▸ **Work request**
When you reach the line that contains "The image size is (980, 370).", give it back exactly along with each line after it to the end of the entries; skip any pictures.

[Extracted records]
*** Block opens ***
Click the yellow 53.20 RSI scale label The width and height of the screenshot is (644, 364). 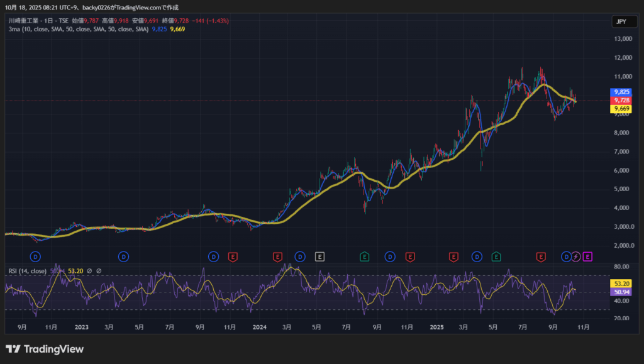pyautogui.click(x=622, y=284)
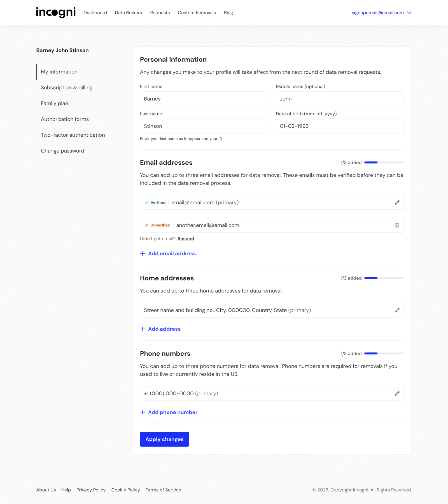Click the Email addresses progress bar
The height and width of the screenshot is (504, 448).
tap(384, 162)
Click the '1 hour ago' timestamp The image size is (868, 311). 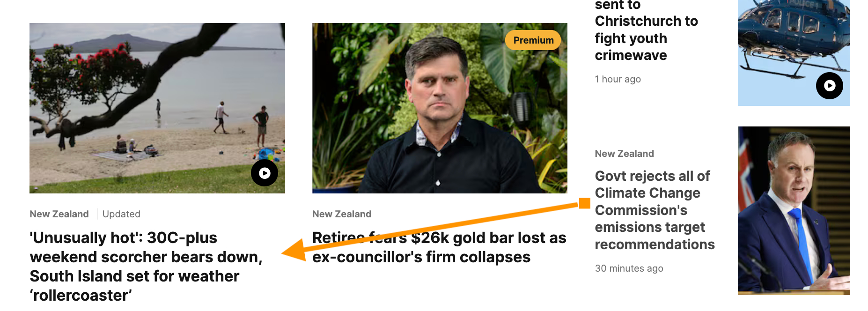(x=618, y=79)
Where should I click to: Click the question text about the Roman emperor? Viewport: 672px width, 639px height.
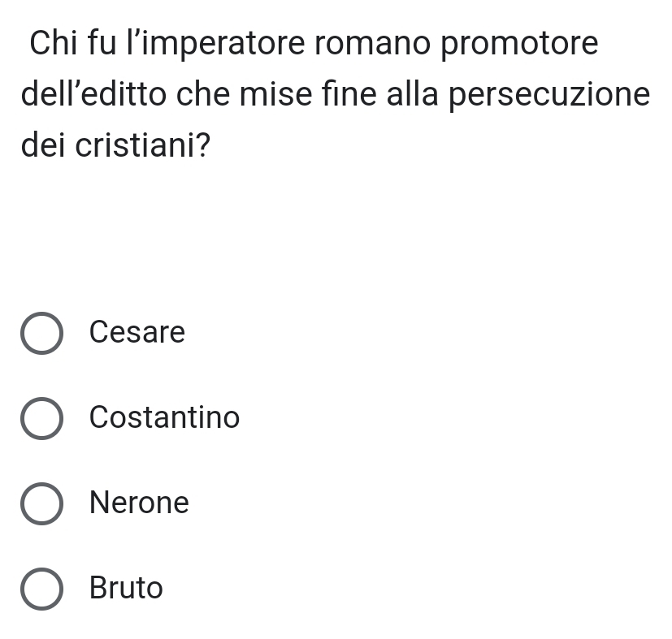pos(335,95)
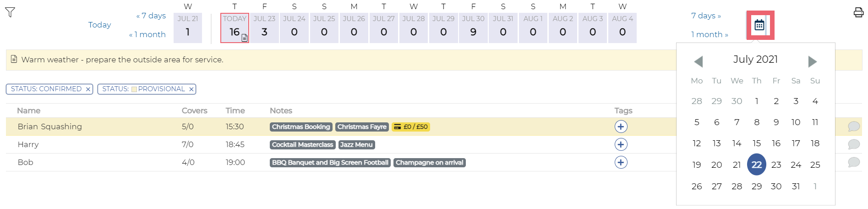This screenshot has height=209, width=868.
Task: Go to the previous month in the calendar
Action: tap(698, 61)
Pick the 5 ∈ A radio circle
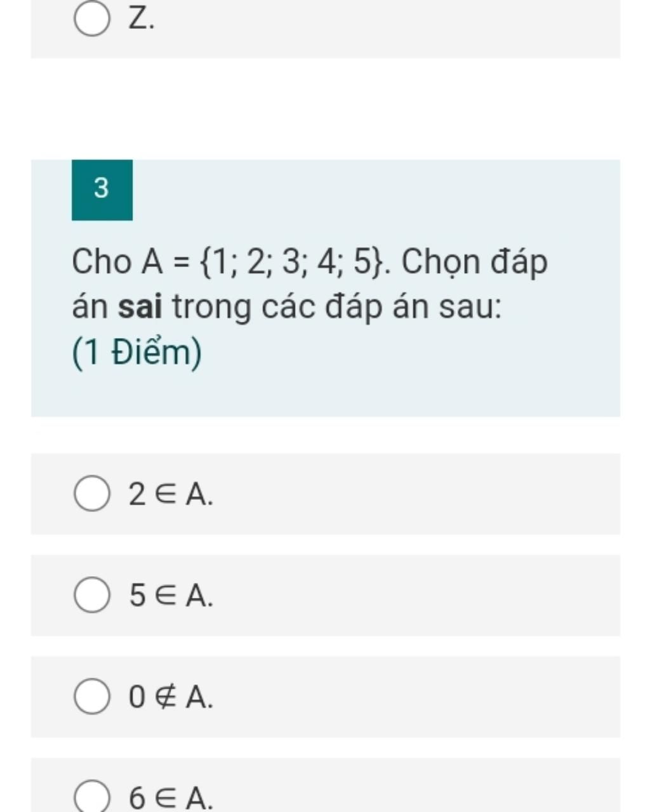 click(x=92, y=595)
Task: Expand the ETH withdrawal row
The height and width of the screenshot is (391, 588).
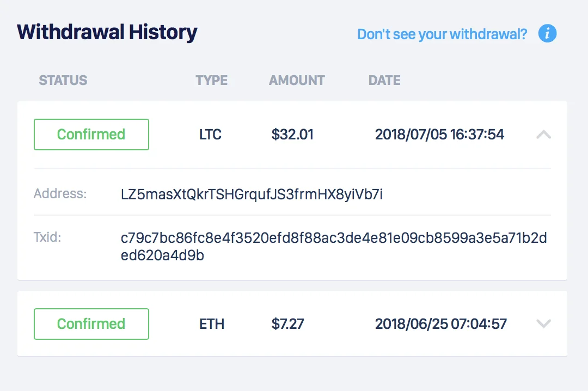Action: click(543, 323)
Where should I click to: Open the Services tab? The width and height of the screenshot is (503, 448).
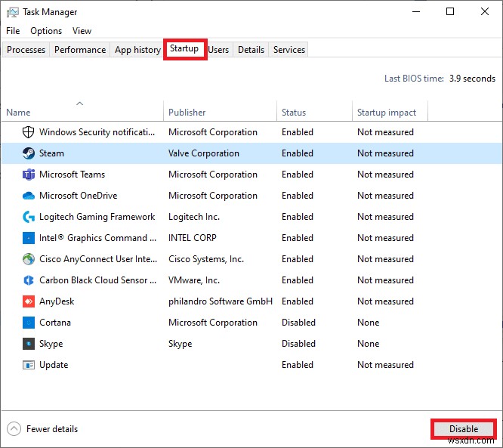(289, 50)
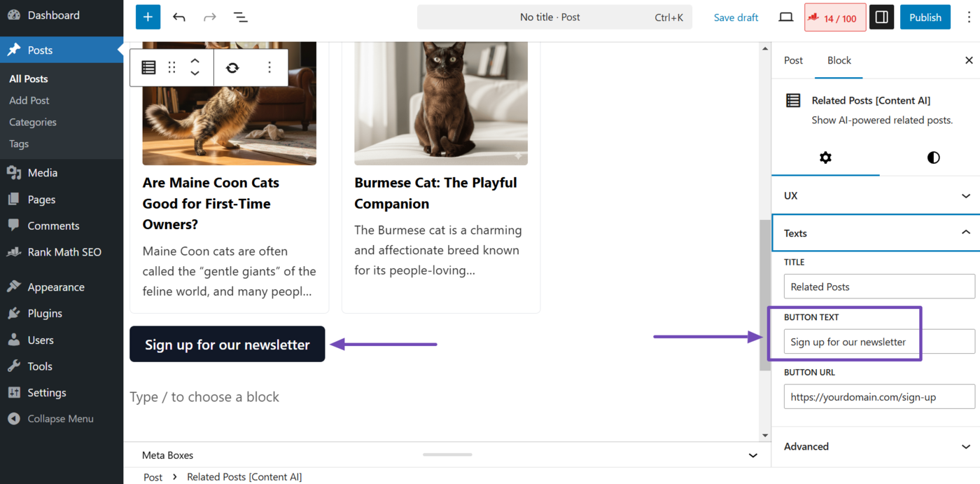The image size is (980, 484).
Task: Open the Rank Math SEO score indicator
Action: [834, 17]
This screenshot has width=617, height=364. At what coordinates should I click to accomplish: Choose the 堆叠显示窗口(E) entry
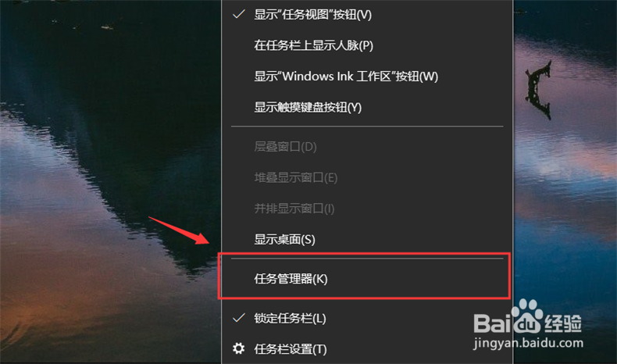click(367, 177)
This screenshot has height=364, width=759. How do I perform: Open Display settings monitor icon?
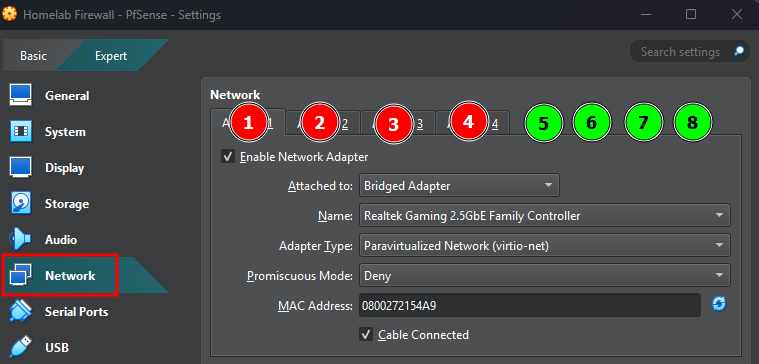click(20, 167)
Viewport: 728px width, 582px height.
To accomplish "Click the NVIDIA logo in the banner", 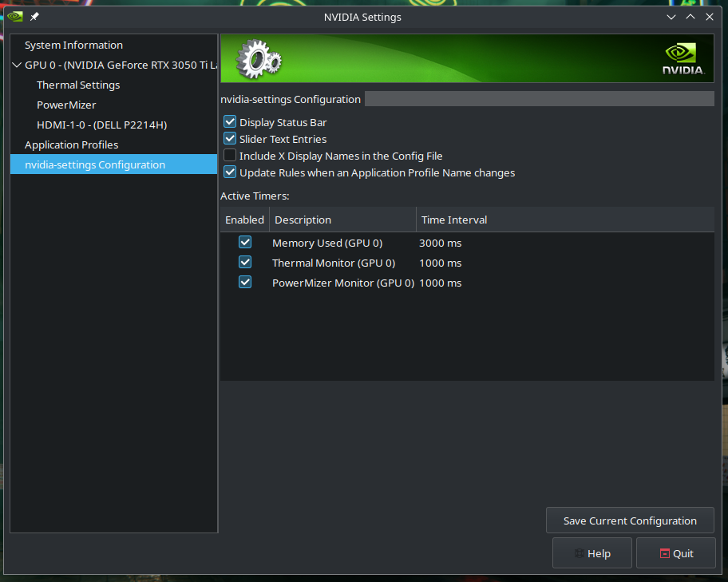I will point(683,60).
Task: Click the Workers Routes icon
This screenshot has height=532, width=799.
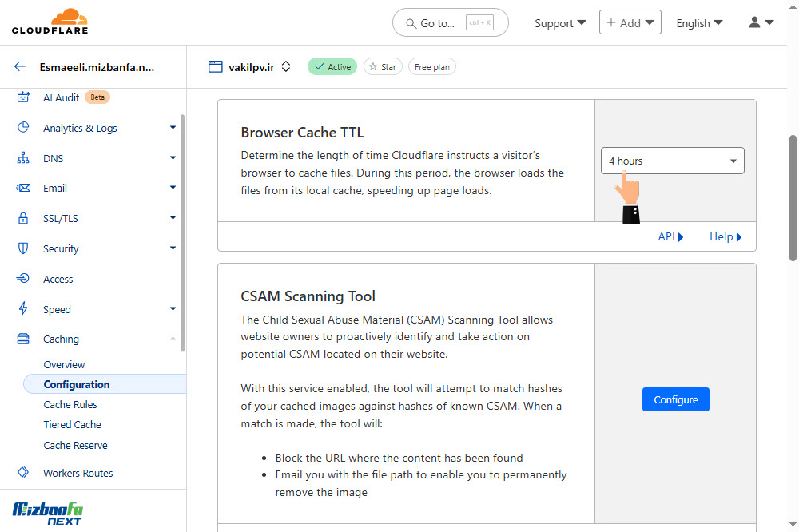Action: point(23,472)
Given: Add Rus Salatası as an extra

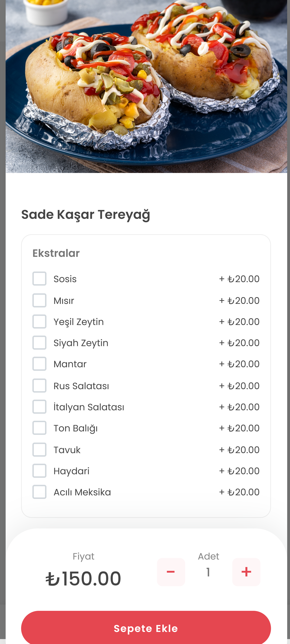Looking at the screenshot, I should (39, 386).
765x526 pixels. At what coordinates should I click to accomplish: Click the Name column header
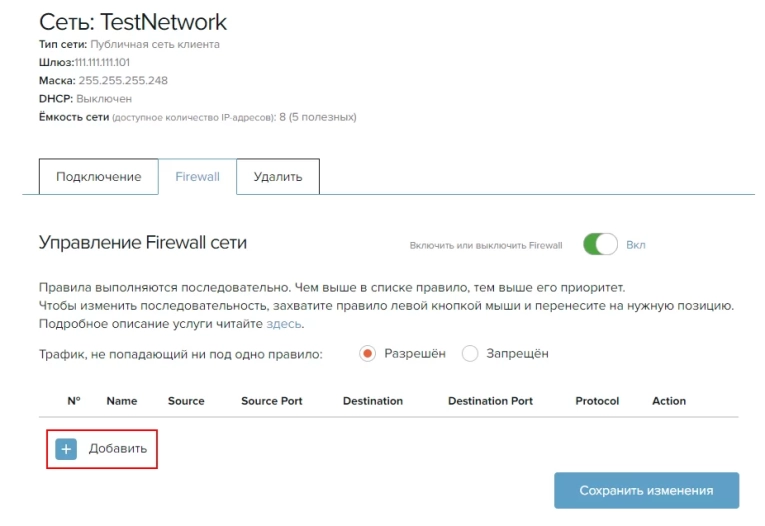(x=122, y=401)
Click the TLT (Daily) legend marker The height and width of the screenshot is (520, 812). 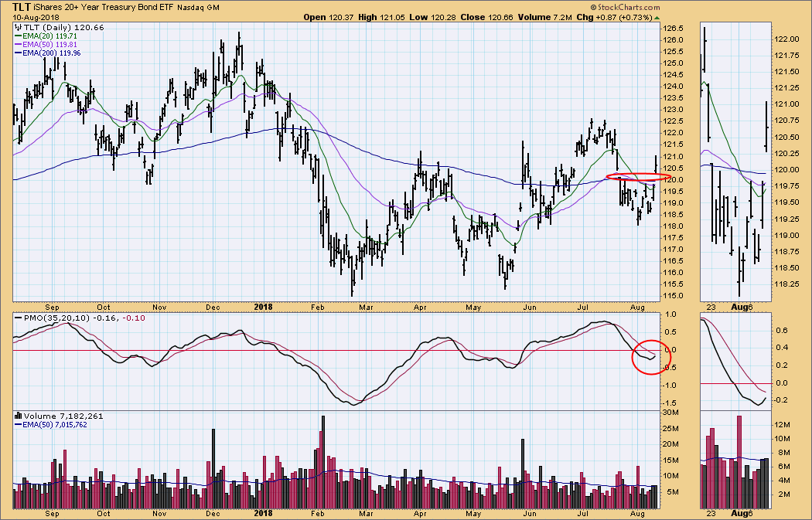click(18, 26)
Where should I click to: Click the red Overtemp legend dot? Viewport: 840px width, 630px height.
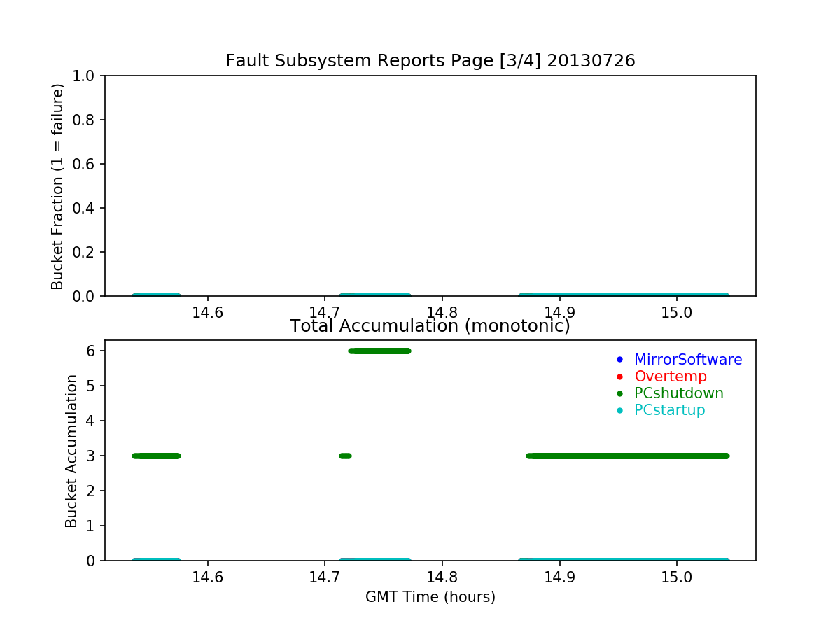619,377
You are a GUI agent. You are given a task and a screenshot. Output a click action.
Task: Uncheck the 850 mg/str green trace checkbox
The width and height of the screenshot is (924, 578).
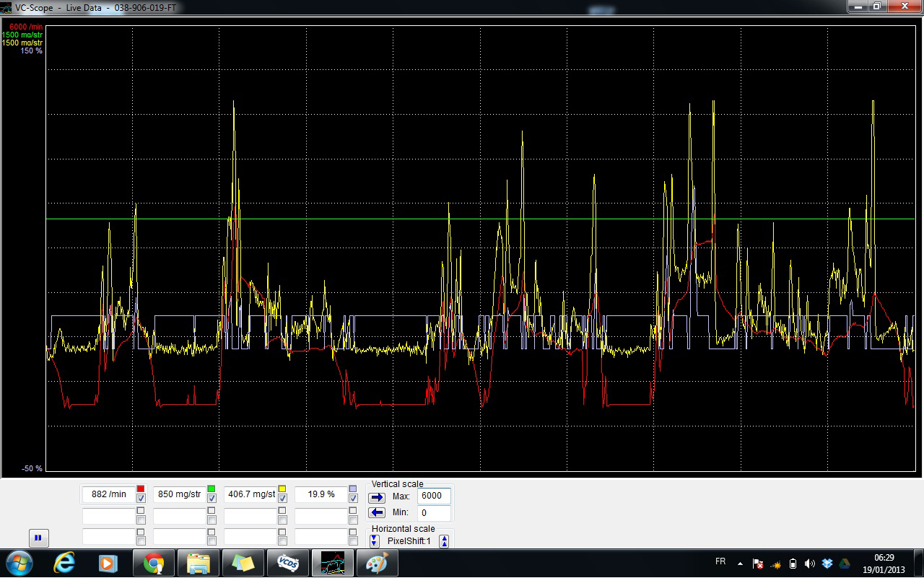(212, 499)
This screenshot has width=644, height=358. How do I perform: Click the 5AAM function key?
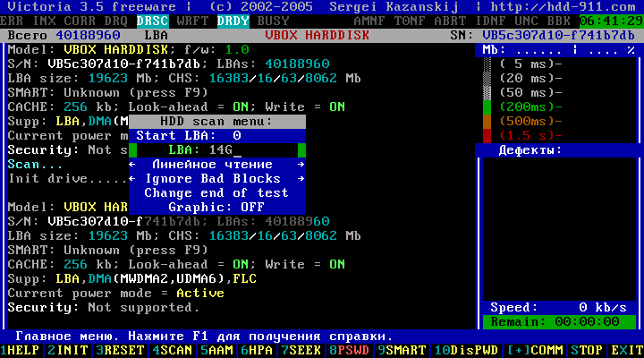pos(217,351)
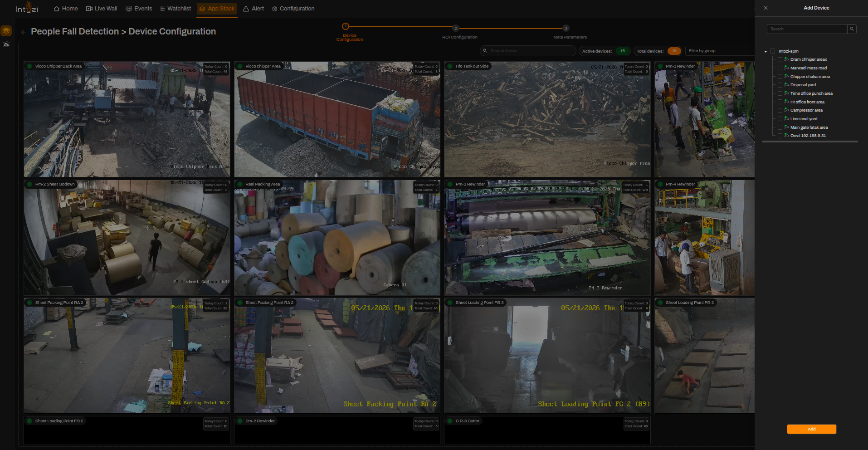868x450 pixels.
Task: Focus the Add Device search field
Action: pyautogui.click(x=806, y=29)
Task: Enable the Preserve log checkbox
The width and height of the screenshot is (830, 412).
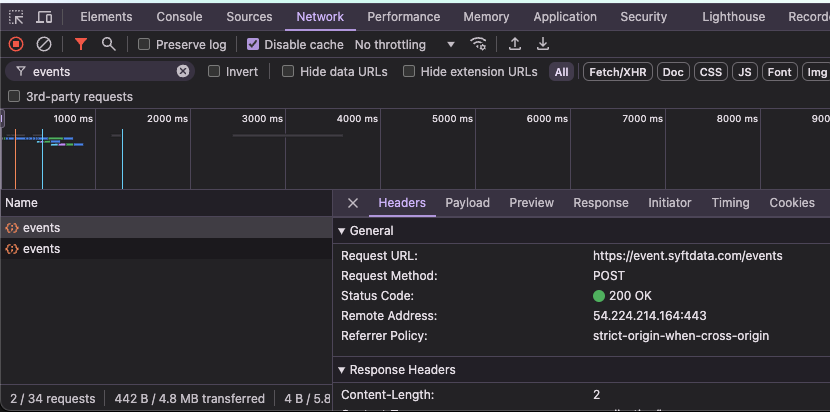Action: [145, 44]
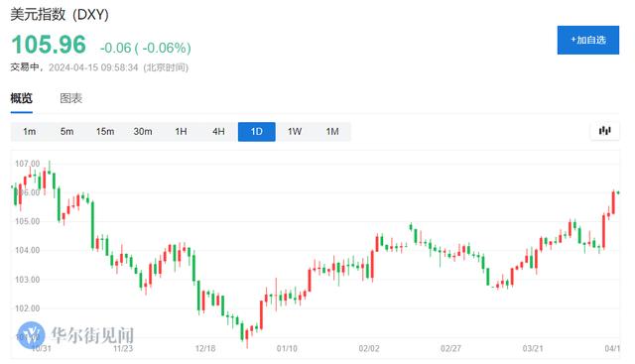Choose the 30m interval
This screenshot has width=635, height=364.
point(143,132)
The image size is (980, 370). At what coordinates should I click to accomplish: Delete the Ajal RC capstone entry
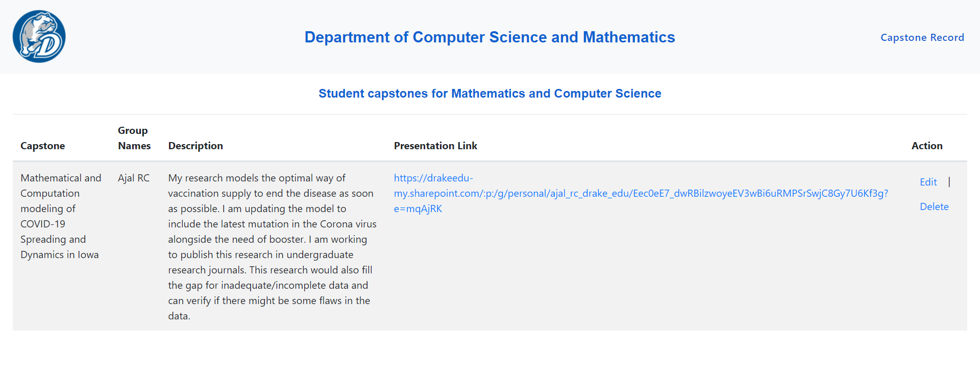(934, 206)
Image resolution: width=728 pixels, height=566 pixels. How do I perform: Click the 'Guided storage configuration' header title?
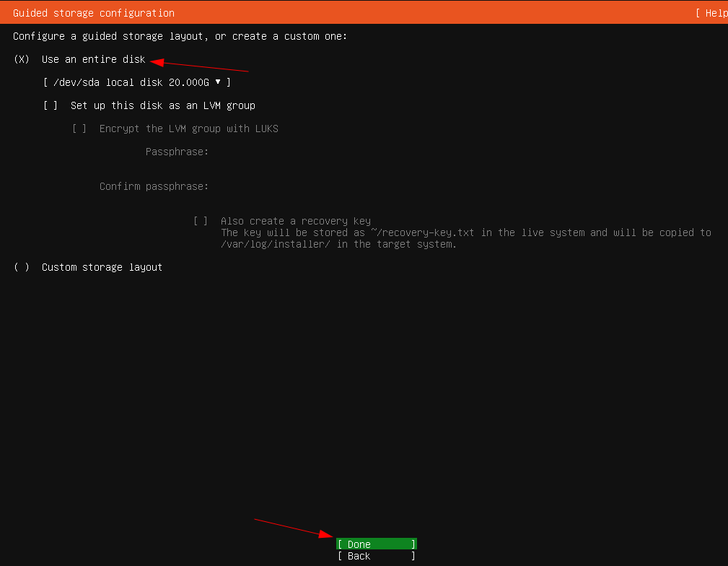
*** Block closes ***
▸ **Result for this task**
The image size is (980, 370). At what coordinates should I click to accomplish: Delete the Ajal RC capstone entry
(934, 206)
Image resolution: width=728 pixels, height=566 pixels. How do I perform: Click the 'Guided storage configuration' header title?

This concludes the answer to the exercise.